::: THE RECORDS

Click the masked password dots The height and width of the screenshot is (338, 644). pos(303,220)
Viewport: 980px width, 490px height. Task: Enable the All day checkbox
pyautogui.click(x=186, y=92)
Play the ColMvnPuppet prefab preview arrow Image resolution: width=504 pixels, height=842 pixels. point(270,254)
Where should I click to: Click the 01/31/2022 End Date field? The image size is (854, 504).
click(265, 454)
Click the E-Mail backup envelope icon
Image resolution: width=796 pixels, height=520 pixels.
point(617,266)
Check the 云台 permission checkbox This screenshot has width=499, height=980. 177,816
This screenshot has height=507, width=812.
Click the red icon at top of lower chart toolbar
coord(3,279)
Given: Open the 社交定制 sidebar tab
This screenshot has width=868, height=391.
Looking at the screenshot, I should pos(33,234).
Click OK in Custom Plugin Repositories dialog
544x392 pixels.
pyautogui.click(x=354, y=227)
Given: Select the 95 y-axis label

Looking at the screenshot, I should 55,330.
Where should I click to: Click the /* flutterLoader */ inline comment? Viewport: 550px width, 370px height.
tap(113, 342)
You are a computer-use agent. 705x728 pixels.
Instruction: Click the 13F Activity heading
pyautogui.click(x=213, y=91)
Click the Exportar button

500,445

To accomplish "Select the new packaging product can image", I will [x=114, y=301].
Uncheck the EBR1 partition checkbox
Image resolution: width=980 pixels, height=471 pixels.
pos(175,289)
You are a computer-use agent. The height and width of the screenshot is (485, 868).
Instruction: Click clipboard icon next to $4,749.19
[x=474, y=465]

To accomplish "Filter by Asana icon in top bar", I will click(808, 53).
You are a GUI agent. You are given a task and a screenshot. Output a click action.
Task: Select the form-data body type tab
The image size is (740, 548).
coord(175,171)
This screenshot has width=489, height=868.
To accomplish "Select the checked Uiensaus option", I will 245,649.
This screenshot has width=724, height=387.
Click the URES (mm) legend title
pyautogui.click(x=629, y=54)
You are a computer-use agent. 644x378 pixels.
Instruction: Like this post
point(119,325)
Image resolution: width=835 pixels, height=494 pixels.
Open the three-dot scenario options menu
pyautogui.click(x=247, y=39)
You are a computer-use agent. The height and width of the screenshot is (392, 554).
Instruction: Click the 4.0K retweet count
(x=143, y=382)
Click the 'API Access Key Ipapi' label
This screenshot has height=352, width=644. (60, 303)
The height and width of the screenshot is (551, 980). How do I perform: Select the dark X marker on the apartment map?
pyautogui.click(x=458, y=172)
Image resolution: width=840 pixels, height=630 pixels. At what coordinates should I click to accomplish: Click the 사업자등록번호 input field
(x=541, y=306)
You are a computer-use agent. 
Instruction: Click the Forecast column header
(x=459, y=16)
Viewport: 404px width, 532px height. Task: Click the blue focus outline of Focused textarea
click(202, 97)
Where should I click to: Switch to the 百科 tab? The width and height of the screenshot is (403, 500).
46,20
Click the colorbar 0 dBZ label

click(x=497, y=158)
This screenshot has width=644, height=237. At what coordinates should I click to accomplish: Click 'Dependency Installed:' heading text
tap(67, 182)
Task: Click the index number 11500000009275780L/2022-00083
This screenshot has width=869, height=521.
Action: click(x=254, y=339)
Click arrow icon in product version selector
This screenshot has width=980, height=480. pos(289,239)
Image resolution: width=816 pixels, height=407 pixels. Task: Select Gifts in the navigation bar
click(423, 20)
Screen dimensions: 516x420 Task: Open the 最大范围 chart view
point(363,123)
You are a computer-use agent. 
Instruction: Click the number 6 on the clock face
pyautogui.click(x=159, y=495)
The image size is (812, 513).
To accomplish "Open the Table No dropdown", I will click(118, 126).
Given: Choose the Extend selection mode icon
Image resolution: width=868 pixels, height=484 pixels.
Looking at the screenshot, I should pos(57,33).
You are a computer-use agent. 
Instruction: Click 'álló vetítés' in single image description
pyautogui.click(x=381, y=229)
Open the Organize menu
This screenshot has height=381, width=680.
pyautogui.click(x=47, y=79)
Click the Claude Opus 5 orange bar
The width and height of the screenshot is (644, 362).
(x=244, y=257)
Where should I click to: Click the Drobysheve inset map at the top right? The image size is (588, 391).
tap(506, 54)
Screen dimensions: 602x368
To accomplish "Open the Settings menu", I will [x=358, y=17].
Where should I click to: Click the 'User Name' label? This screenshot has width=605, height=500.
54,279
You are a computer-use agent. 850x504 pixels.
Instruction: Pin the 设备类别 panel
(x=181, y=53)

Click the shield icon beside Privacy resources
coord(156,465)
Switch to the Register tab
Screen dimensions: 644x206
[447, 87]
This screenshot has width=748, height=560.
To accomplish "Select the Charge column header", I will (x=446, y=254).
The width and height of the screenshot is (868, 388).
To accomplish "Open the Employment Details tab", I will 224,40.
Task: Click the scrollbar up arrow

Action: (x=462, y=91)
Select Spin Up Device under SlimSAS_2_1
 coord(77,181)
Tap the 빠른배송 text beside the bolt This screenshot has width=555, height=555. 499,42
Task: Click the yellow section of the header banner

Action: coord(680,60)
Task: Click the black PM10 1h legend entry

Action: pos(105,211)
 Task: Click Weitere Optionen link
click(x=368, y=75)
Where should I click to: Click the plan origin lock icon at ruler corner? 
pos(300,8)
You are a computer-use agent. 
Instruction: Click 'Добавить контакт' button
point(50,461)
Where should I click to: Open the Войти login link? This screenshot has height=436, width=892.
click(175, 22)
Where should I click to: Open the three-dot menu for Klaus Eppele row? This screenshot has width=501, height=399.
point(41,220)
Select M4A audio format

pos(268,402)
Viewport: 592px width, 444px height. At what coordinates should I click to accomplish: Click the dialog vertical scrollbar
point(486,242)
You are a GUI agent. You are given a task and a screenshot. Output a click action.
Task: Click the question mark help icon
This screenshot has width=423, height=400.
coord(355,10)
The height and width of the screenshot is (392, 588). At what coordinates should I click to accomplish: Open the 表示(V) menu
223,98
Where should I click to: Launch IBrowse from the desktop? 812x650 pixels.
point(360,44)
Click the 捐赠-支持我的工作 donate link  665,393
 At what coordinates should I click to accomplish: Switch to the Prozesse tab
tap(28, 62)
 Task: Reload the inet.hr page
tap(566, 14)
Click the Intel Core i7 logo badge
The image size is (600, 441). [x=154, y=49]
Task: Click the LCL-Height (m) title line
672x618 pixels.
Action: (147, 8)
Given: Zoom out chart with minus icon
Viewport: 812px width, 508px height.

::::::

Each record, exactly as written, is to be printed again.

Click the masked password dots The height and width of the screenshot is (338, 644). pos(303,220)
Viewport: 980px width, 490px height. Task: Enable the All day checkbox
pyautogui.click(x=186, y=92)
Play the ColMvnPuppet prefab preview arrow Image resolution: width=504 pixels, height=842 pixels. point(270,254)
Where should I click to: Click the 01/31/2022 End Date field? The image size is (854, 504).
click(265, 454)
Click the E-Mail backup envelope icon
Image resolution: width=796 pixels, height=520 pixels.
point(617,266)
Check the 云台 permission checkbox This screenshot has width=499, height=980. 177,816
This screenshot has height=507, width=812.
Click the red icon at top of lower chart toolbar
coord(3,279)
Given: Open the 社交定制 sidebar tab
This screenshot has width=868, height=391.
Looking at the screenshot, I should pos(33,234).
Click OK in Custom Plugin Repositories dialog
544x392 pixels.
pyautogui.click(x=354, y=227)
Given: Select the 95 y-axis label

Looking at the screenshot, I should 55,330.
Where should I click to: Click the /* flutterLoader */ inline comment? Viewport: 550px width, 370px height.
tap(113, 342)
You are a computer-use agent. 705x728 pixels.
Instruction: Click the 13F Activity heading
pyautogui.click(x=213, y=91)
Click the Exportar button

500,445

To accomplish "Select the new packaging product can image", I will [x=114, y=301].
Uncheck the EBR1 partition checkbox
Image resolution: width=980 pixels, height=471 pixels.
pos(175,289)
You are a computer-use agent. The height and width of the screenshot is (485, 868).
Instruction: Click clipboard icon next to $4,749.19
[x=474, y=465]

To accomplish "Filter by Asana icon in top bar", I will click(808, 53).
You are a GUI agent. You are given a task and a screenshot. Output a click action.
Task: Select the form-data body type tab
The image size is (740, 548).
coord(175,171)
This screenshot has width=489, height=868.
To accomplish "Select the checked Uiensaus option", I will 245,649.
This screenshot has width=724, height=387.
Click the URES (mm) legend title
pyautogui.click(x=629, y=54)
You are a computer-use agent. 644x378 pixels.
Instruction: Like this post
point(119,325)
Image resolution: width=835 pixels, height=494 pixels.
Open the three-dot scenario options menu
pyautogui.click(x=247, y=39)
You are a computer-use agent. The height and width of the screenshot is (392, 554).
Instruction: Click the 4.0K retweet count
(x=143, y=382)
Click the 'API Access Key Ipapi' label
This screenshot has height=352, width=644. (60, 303)
The height and width of the screenshot is (551, 980). How do I perform: Select the dark X marker on the apartment map?
pyautogui.click(x=458, y=172)
Image resolution: width=840 pixels, height=630 pixels. At what coordinates should I click to accomplish: Click the 사업자등록번호 input field
(x=541, y=306)
You are a computer-use agent. 
Instruction: Click the Forecast column header
(x=459, y=16)
Viewport: 404px width, 532px height. Task: Click the blue focus outline of Focused textarea
click(202, 97)
Where should I click to: Switch to the 百科 tab? The width and height of the screenshot is (403, 500).
46,20
Click the colorbar 0 dBZ label

click(x=497, y=158)
This screenshot has width=644, height=237. At what coordinates should I click to accomplish: Click 'Dependency Installed:' heading text
tap(67, 182)
Task: Click the index number 11500000009275780L/2022-00083
This screenshot has width=869, height=521.
Action: click(x=254, y=339)
Click arrow icon in product version selector
This screenshot has width=980, height=480. pos(289,239)
Image resolution: width=816 pixels, height=407 pixels. Task: Select Gifts in the navigation bar
click(423, 20)
Screen dimensions: 516x420 Task: Open the 最大范围 chart view
point(363,123)
You are a computer-use agent. 
Instruction: Click the number 6 on the clock face
pyautogui.click(x=159, y=495)
The image size is (812, 513).
To accomplish "Open the Table No dropdown", I will click(118, 126).
Given: Choose the Extend selection mode icon
Image resolution: width=868 pixels, height=484 pixels.
Looking at the screenshot, I should pos(57,33).
You are a computer-use agent. 
Instruction: Click 'álló vetítés' in single image description
pyautogui.click(x=381, y=229)
Open the Organize menu
This screenshot has height=381, width=680.
pyautogui.click(x=47, y=79)
Click the Claude Opus 5 orange bar
The width and height of the screenshot is (644, 362).
(x=244, y=257)
Where should I click to: Click the Drobysheve inset map at the top right? The image size is (588, 391).
tap(506, 54)
Screen dimensions: 602x368
To accomplish "Open the Settings menu", I will [x=358, y=17].
Where should I click to: Click the 'User Name' label? This screenshot has width=605, height=500.
54,279
You are a computer-use agent. 850x504 pixels.
Instruction: Pin the 设备类别 panel
(x=181, y=53)

Click the shield icon beside Privacy resources
coord(156,465)
Switch to the Register tab
Screen dimensions: 644x206
[447, 87]
This screenshot has width=748, height=560.
To accomplish "Select the Charge column header", I will (x=446, y=254).
The width and height of the screenshot is (868, 388).
To accomplish "Open the Employment Details tab", I will 224,40.
Task: Click the scrollbar up arrow

Action: (x=462, y=91)
Select Spin Up Device under SlimSAS_2_1
 coord(77,181)
Tap the 빠른배송 text beside the bolt This screenshot has width=555, height=555. 499,42
Task: Click the yellow section of the header banner

Action: coord(680,60)
Task: Click the black PM10 1h legend entry

Action: pos(105,211)
 Task: Click Weitere Optionen link
click(x=368, y=75)
Where should I click to: Click the plan origin lock icon at ruler corner? 
pos(300,8)
You are a computer-use agent. 
Instruction: Click 'Добавить контакт' button
point(50,461)
Where should I click to: Open the Войти login link? This screenshot has height=436, width=892.
click(175, 22)
Where should I click to: Open the three-dot menu for Klaus Eppele row? This screenshot has width=501, height=399.
point(41,220)
Select M4A audio format

pos(268,402)
Viewport: 592px width, 444px height. At what coordinates should I click to accomplish: Click the dialog vertical scrollbar
point(486,242)
You are a GUI agent. You are given a task and a screenshot. Output a click action.
Task: Click the question mark help icon
This screenshot has width=423, height=400.
coord(355,10)
The height and width of the screenshot is (392, 588). At what coordinates should I click to accomplish: Open the 表示(V) menu
223,98
Where should I click to: Launch IBrowse from the desktop? 812x650 pixels.
point(360,44)
Click the 捐赠-支持我的工作 donate link  665,393
 At what coordinates should I click to accomplish: Switch to the Prozesse tab
tap(28, 62)
 Task: Reload the inet.hr page
tap(566, 14)
Click the Intel Core i7 logo badge
The image size is (600, 441). [x=154, y=49]
Task: Click the LCL-Height (m) title line
672x618 pixels.
Action: (147, 8)
Given: Zoom out chart with minus icon
Viewport: 812px width, 508px height.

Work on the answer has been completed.